■ Quesito 1:
Rispondi in base al testo sul digitale nel terzo settore:
(a) Chi è il ricercatore citato e a quale realtà è associato?
(b) Secondo il ricercatore, che cosa ha acuito la pandemia?
(c) Grazie a quali fondi si osservano spesso gli esempi interessanti?
■ Quesito 2:
Restituisci senza modifiche la parte del testo sul digitale nel terzo settore che parte da "Per Lorenzo Bandera" e prosegue fino a "varie parti d’Italia.".
■ Quesito 3:
Scrivi il seguito del testo sul digitale nel terzo settore, a partire dalla sua ultima frase.

■ Testo in esame:
··········
Per Lorenzo Bandera di secondo welfare, «il digitale può essere uno degli strumenti con cui rispondere a bisogni sociali crescenti, a maggior ragione dopo che la pandemia ha acuito le disuguaglianze già presenti nel nostro Paese e colpito duramente molti enti non profit». «Dopo la fase più dura del distanziamento sociale, in cui molte realtà del terzo settore hanno corso per riconvertire i loro servizi grazie, appunto, al digitale, ha iniziato a crescere la consapevolezza di come serva un cambio di approccio su questo tema. Chi era già avanti ha accelerato, altri sono partiti, altri ancora stanno cercando di capire come poter iniziare», riflette il ricercatore.

Di esempi interessanti se ne iniziano a osservare diversi, non solo a Torino, ma in varie parti d’Italia.
E, spesso, grazie ai fondi della politica di coesione Ue.
··········
■ Materiale fornito:
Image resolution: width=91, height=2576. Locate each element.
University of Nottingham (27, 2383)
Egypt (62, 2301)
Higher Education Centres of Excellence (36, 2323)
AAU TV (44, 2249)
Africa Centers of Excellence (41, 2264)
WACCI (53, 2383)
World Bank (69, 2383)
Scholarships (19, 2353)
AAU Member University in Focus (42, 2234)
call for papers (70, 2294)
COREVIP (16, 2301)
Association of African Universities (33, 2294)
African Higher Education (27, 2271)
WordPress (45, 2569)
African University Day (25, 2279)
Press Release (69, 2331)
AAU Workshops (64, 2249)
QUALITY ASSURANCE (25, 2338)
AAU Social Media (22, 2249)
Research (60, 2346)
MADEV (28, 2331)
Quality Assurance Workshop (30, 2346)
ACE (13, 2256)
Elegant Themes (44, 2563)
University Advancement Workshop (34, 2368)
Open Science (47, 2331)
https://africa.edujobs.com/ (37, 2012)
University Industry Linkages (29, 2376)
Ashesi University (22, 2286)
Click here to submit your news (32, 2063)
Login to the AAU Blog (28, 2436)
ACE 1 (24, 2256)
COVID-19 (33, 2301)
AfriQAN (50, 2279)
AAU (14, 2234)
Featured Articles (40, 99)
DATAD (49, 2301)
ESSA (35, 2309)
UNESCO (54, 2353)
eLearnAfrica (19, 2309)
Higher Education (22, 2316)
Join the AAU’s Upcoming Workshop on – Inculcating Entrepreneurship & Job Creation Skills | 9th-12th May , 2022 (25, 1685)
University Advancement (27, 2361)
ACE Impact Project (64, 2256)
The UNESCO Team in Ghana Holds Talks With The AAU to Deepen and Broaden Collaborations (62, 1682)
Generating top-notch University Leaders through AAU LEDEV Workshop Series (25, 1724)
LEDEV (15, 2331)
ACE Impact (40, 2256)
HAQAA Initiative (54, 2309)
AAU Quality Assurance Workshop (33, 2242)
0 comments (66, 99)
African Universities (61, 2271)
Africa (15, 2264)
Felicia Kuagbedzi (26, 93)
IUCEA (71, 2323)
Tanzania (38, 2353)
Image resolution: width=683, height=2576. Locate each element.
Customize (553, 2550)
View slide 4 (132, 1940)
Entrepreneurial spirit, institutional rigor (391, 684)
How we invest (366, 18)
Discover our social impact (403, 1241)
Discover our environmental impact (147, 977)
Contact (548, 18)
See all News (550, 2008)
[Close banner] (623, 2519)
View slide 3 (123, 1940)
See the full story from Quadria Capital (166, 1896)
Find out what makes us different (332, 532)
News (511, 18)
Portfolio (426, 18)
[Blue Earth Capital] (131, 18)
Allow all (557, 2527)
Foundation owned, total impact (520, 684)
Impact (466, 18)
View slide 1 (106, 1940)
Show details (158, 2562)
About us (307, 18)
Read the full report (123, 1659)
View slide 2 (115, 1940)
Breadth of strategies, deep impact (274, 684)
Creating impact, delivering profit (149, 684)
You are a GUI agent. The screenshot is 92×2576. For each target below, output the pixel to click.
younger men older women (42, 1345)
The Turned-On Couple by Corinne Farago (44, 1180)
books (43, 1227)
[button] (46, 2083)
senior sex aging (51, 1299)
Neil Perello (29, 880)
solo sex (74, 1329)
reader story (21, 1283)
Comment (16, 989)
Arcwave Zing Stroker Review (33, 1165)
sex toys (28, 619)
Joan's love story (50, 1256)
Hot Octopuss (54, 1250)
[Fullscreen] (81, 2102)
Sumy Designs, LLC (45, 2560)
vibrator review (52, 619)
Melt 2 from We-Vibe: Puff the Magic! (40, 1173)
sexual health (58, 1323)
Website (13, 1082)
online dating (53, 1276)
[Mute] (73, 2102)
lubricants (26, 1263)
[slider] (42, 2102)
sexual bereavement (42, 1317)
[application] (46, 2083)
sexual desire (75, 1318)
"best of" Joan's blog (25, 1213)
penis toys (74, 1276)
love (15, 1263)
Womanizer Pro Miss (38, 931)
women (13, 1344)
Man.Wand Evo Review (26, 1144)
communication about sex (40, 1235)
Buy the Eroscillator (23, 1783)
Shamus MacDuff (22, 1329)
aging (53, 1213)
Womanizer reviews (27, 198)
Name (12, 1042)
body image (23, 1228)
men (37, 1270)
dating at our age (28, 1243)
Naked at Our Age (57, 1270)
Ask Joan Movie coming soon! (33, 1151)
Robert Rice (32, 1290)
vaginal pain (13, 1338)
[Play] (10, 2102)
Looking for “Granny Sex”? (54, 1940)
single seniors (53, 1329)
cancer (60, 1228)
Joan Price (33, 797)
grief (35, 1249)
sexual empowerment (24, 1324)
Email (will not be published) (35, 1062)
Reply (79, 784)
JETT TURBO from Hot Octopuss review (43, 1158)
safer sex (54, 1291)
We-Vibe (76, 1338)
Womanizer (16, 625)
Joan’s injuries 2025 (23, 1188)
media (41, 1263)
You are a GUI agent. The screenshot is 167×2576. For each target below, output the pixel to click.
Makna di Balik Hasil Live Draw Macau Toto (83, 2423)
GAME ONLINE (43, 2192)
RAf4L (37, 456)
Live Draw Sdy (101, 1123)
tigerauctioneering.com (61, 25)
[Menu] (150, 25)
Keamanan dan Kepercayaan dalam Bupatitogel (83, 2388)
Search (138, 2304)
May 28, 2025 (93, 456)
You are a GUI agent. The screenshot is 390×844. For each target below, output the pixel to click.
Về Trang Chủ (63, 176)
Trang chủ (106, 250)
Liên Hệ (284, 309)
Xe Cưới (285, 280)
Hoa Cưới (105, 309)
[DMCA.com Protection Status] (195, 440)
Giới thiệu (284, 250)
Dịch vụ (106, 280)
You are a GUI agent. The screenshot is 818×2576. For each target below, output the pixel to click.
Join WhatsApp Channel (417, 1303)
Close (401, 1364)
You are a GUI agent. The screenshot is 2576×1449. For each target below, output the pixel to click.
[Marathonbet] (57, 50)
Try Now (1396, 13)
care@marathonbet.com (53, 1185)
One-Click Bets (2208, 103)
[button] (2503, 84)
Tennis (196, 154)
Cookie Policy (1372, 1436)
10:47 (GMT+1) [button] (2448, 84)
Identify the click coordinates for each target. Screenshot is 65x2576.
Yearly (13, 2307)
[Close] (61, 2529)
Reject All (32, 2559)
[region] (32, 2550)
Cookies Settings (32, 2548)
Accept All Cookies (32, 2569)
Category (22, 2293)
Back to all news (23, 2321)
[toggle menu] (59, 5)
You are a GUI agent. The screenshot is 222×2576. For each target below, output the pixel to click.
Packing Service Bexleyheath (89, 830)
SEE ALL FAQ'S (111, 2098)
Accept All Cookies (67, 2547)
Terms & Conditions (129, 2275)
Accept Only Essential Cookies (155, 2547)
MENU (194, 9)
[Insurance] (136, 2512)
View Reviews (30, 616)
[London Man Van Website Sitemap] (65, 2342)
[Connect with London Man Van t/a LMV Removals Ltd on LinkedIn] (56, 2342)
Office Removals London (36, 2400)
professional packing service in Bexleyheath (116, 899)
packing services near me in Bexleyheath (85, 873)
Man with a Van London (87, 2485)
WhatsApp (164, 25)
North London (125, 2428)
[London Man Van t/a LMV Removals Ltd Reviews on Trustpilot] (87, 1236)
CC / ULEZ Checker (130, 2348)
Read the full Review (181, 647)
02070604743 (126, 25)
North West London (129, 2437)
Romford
··········
■ Spazio risposta 1:
(a) Lorenzo Bandera, di secondo welfare.
(b) Le disuguaglianze già presenti nel nostro Paese.
(c) I fondi della politica di coesione Ue.

■ Spazio risposta 2:
Per Lorenzo Bandera di secondo welfare, «il digitale può essere uno degli strumenti con cui rispondere a bisogni sociali crescenti, a maggior ragione dopo che la pandemia ha acuito le disuguaglianze già presenti nel nostro Paese e colpito duramente molti enti non profit». «Dopo la fase più dura del distanziamento sociale, in cui molte realtà del terzo settore hanno corso per riconvertire i loro servizi grazie, appunto, al digitale, ha iniziato a crescere la consapevolezza di come serva un cambio di approccio su questo tema. Chi era già avanti ha accelerato, altri sono partiti, altri ancora stanno cercando di capire come poter iniziare», riflette il ricercatore.

Di esempi interessanti se ne iniziano a osservare diversi, non solo a Torino, ma in varie parti d’Italia.

■ Spazio risposta 3:
A Viareggio, la Cooperativa Sociale Crea ha sperimentato l’uso di robot nell’assistenza a persone con disabilità. A Macerata, il Faro Sociale sta implementando intelligenza artificiale e big data nelle terapie per bambini con disturbi dello spettro autistico. A Bergamo, la cooperativa Kaleidos ha lanciato la piattaforma di telemedicina Net-Medicare mentre, nel milanese, la cooperativa Stipes ha aperto un centro di ricerca per tecnologie digitali in educazione.

«Mi sono emozionato»

«Il privato sociale è un mondo ampio ed eterogeneo. Il punto centrale sarà capire quante e quali delle sue organizzazioni saranno capaci di usare strumenti e competenze digitali per seguire la loro mission», riflette Bandera. Maurino di Crescere Insieme aggiunge: «il terzo settore è prezioso perché è dentro i problemi. Siamo capaci di individuarli, ma non sappiamo proporre soluzioni digitali. Servono esperti con cui lavorare».

È quello che, nel loro piccolo, stanno facendo gli startupper di Novis Games.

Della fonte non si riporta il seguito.